_What to do_
Output the entries in full and verbatim, pictures omitted.

Stored records
↓
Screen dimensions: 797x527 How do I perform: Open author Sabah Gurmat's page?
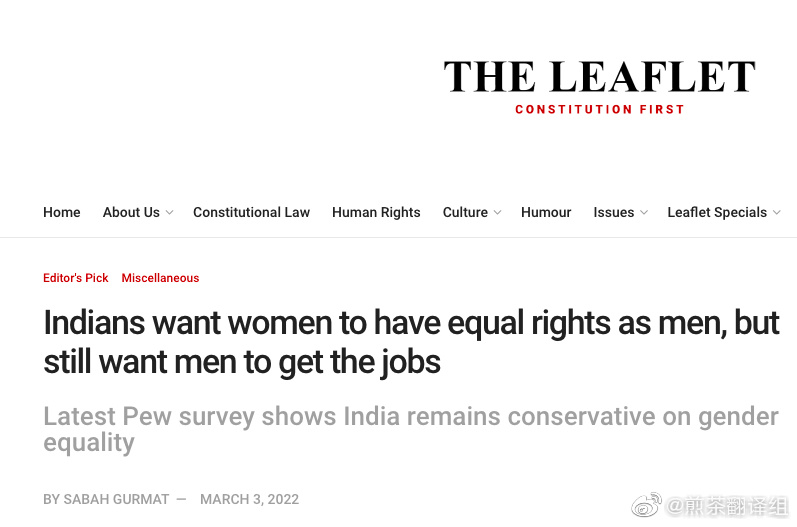point(116,500)
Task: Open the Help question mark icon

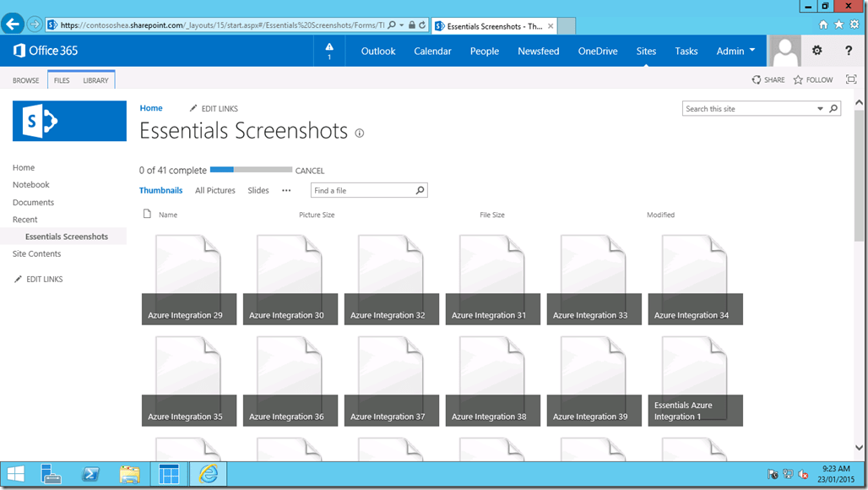Action: (x=847, y=51)
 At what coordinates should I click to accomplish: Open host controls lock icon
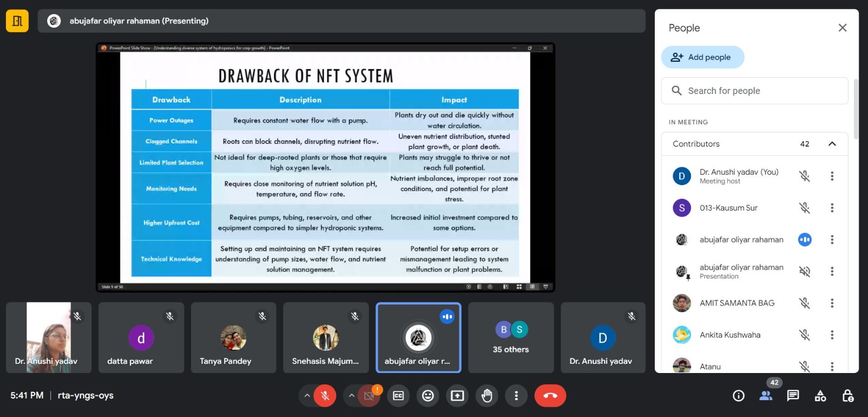[848, 396]
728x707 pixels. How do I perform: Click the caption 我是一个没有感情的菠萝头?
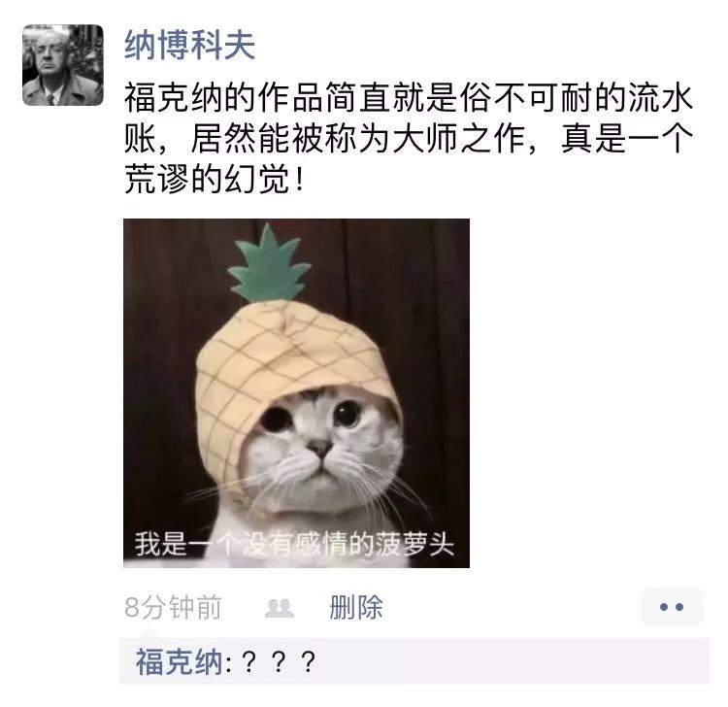coord(294,543)
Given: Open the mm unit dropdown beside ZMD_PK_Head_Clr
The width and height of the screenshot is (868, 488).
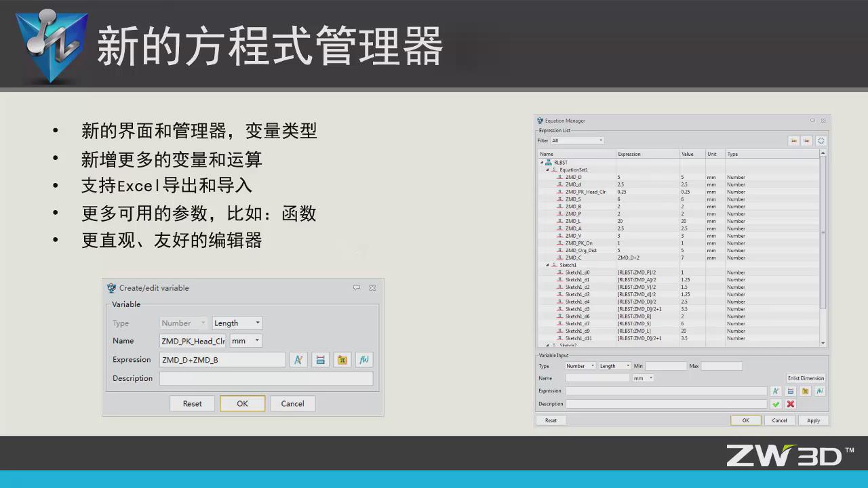Looking at the screenshot, I should click(245, 341).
↑
_Answer to this task_
Screen dimensions: 797x527 How do I perform: Open author Sabah Gurmat's page?
point(116,500)
Task: Open the Help question mark icon

Action: (x=847, y=51)
 At what coordinates should I click to accomplish: Open host controls lock icon
[848, 396]
728x707 pixels. How do I perform: Click the caption 我是一个没有感情的菠萝头?
coord(294,543)
Given: Open the mm unit dropdown beside ZMD_PK_Head_Clr
The width and height of the screenshot is (868, 488).
Looking at the screenshot, I should click(245, 341).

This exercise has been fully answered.